*Directions:* Swap "radio button" for "checkbox" in the part that opens with the line containing "Given: Open the IWillVote.com link" and runs through the end of the records, keeping everything else unchanged. Leave the pictures out of the answer.

[Records on target coordinates]

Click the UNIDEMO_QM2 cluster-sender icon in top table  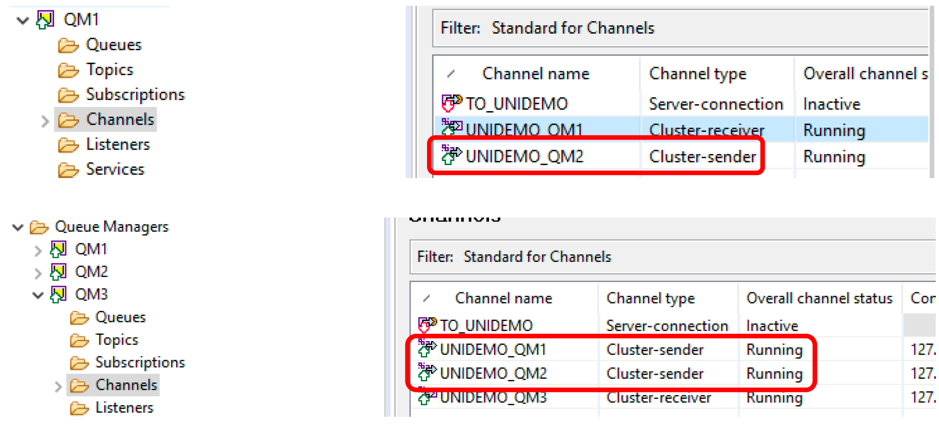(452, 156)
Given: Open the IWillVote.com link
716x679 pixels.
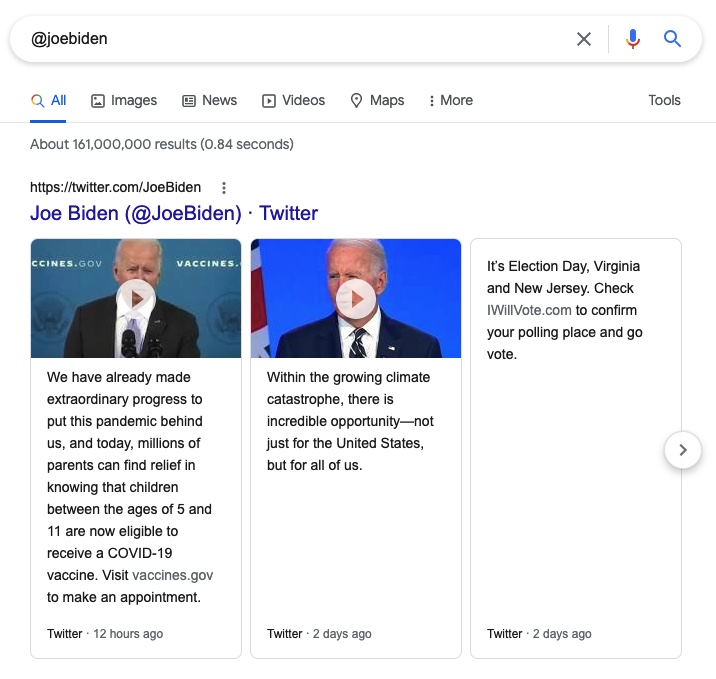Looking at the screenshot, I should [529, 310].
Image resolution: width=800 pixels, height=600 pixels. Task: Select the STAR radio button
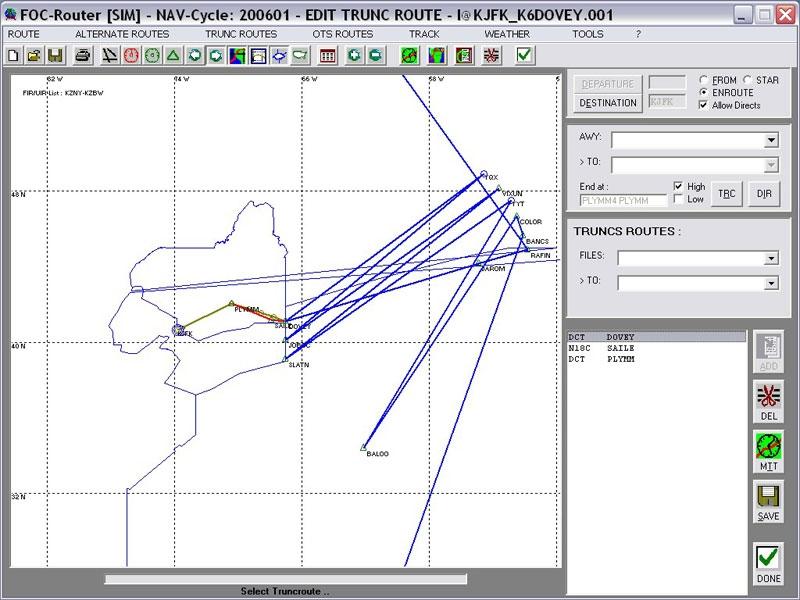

*Result below:*
Given: Open the IWillVote.com link
716x679 pixels.
Looking at the screenshot, I should [529, 310].
Image resolution: width=800 pixels, height=600 pixels. Task: Select the STAR checkbox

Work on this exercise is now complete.